### Activity
Restate the opening lines of the material below word for word, stopping after the line that contains "Task: Click the gold star Links icon".

### Data section

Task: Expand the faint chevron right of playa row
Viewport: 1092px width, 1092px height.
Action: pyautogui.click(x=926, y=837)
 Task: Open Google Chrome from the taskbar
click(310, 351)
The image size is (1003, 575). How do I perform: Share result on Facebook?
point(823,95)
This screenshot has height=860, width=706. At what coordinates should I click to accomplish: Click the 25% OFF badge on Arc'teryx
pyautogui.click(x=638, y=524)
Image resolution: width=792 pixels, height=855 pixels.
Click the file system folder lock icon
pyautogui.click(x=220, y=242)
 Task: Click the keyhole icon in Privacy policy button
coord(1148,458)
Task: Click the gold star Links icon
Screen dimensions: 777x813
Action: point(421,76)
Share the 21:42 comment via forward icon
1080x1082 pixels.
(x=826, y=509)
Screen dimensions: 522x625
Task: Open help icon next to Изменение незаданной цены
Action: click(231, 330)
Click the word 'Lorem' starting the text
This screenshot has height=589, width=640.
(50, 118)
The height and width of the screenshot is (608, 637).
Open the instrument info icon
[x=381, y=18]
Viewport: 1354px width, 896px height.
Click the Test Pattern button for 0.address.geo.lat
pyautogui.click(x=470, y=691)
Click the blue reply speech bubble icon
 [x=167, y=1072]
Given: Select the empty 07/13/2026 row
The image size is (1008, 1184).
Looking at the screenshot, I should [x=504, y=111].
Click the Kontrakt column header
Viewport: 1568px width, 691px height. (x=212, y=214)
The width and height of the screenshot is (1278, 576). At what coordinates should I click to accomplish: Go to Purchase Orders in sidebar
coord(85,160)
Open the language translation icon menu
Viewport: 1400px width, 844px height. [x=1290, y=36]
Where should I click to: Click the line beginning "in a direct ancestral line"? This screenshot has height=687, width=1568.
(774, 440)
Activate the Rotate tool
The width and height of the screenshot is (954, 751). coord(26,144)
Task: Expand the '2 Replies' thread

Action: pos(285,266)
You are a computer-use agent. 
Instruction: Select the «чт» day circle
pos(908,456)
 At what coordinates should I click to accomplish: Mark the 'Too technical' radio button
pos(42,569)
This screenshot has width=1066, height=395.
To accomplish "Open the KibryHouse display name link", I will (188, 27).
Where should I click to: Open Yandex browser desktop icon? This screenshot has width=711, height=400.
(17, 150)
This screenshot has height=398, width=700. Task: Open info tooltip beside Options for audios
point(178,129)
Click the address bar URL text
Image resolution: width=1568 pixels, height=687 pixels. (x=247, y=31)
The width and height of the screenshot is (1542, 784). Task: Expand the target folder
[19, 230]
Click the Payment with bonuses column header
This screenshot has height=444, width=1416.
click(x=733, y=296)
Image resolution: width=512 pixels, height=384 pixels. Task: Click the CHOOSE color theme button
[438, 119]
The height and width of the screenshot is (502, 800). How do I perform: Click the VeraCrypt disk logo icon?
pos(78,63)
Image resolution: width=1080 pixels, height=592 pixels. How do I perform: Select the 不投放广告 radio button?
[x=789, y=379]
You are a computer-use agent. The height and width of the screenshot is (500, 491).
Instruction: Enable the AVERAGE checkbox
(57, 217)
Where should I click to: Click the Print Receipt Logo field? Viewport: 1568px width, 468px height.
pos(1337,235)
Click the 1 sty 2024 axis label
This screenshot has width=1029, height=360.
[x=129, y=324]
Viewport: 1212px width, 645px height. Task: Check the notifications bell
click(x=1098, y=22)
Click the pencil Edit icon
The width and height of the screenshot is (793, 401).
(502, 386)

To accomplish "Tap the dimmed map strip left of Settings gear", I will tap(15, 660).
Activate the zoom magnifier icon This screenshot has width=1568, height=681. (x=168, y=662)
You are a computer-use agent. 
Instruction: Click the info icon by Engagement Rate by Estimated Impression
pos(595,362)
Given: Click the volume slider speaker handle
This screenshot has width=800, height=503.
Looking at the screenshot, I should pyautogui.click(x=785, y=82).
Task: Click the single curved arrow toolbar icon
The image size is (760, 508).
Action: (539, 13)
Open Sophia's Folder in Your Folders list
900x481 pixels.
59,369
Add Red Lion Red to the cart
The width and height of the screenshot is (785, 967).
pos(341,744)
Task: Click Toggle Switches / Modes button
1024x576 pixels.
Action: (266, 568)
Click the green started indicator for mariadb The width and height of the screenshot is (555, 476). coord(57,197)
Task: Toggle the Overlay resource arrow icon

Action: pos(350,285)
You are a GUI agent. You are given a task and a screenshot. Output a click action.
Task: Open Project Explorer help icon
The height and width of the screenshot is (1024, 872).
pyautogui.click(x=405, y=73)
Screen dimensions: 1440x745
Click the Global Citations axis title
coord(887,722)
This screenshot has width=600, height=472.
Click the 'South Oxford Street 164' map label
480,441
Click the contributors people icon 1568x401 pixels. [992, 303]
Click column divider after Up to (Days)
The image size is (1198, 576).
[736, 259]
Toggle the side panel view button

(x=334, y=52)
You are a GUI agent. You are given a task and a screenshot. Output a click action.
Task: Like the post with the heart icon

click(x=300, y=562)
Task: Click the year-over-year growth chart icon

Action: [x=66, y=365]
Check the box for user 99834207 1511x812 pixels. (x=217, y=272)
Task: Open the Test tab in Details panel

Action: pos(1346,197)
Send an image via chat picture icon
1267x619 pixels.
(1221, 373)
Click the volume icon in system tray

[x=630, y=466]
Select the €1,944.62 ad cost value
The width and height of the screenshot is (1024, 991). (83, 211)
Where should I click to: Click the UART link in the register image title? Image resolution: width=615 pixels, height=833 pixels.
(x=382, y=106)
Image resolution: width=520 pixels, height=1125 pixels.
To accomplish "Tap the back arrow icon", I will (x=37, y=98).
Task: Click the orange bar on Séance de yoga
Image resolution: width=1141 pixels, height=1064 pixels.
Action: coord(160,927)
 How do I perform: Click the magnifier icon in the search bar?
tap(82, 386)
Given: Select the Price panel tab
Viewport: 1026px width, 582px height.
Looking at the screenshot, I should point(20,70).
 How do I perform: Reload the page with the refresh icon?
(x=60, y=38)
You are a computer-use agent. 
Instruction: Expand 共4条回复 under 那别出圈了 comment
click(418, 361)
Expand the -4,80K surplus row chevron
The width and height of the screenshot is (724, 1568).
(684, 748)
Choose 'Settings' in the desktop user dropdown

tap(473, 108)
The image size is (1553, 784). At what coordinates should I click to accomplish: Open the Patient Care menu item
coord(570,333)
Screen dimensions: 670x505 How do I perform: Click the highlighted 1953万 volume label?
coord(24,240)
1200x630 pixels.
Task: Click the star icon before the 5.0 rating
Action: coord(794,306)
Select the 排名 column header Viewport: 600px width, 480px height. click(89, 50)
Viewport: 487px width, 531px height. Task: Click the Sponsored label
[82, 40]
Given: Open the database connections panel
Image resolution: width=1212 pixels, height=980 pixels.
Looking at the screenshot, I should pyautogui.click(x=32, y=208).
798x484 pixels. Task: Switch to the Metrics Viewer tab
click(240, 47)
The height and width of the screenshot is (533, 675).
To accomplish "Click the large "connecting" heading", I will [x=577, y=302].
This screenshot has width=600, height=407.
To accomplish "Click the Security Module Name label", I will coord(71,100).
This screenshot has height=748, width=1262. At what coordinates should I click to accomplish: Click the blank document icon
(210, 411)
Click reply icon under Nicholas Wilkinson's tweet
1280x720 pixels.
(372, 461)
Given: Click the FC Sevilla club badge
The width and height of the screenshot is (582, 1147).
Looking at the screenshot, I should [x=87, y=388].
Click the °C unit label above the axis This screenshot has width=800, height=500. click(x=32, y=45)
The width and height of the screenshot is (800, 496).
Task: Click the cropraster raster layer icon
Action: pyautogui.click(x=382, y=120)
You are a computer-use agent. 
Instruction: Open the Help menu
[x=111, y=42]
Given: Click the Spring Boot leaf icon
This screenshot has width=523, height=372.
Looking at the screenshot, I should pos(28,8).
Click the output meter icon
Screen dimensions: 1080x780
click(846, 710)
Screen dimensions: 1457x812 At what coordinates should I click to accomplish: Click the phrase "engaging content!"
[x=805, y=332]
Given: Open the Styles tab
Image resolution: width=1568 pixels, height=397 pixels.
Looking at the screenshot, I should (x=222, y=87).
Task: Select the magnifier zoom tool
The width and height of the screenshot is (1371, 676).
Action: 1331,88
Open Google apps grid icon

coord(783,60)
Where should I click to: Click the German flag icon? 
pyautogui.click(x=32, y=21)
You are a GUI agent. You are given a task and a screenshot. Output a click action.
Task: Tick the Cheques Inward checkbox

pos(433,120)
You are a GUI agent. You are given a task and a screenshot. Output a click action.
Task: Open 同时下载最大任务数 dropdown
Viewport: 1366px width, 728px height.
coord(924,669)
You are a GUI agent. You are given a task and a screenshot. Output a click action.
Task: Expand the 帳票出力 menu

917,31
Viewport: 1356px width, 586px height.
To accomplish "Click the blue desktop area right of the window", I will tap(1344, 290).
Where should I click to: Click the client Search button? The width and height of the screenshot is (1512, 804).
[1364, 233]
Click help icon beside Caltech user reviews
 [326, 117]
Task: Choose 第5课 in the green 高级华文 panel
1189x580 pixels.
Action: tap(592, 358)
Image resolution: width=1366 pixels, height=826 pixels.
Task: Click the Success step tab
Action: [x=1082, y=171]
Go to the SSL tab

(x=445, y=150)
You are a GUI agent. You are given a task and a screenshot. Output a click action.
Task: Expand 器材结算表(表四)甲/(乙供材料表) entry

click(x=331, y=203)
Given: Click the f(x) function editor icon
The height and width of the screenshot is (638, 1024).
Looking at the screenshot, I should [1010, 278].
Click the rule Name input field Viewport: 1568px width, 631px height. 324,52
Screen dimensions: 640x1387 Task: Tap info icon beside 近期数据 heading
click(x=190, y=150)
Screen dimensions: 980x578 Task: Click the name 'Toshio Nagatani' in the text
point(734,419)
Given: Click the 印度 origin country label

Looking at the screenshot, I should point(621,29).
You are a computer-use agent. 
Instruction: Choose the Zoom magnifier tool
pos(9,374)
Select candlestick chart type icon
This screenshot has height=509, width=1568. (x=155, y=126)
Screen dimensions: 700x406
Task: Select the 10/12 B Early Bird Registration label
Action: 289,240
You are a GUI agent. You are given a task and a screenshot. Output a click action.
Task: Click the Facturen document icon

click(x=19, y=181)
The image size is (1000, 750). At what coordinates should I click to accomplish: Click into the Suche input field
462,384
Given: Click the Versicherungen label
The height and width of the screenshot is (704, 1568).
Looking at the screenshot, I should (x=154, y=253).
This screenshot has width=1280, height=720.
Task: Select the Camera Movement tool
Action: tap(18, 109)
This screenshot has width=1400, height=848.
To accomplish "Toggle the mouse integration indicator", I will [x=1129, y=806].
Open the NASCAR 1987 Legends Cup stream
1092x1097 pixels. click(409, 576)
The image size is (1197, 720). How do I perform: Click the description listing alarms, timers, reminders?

######

### Output of the task
Task: Expand the faint chevron right of playa row
Viewport: 1092px width, 1092px height.
Action: pyautogui.click(x=926, y=837)
 Task: Open Google Chrome from the taskbar
click(310, 351)
The image size is (1003, 575). How do I perform: Share result on Facebook?
point(823,95)
This screenshot has height=860, width=706. At what coordinates should I click to accomplish: Click the 25% OFF badge on Arc'teryx
pyautogui.click(x=638, y=524)
Image resolution: width=792 pixels, height=855 pixels.
Click the file system folder lock icon
pyautogui.click(x=220, y=242)
 Task: Click the keyhole icon in Privacy policy button
coord(1148,458)
Task: Click the gold star Links icon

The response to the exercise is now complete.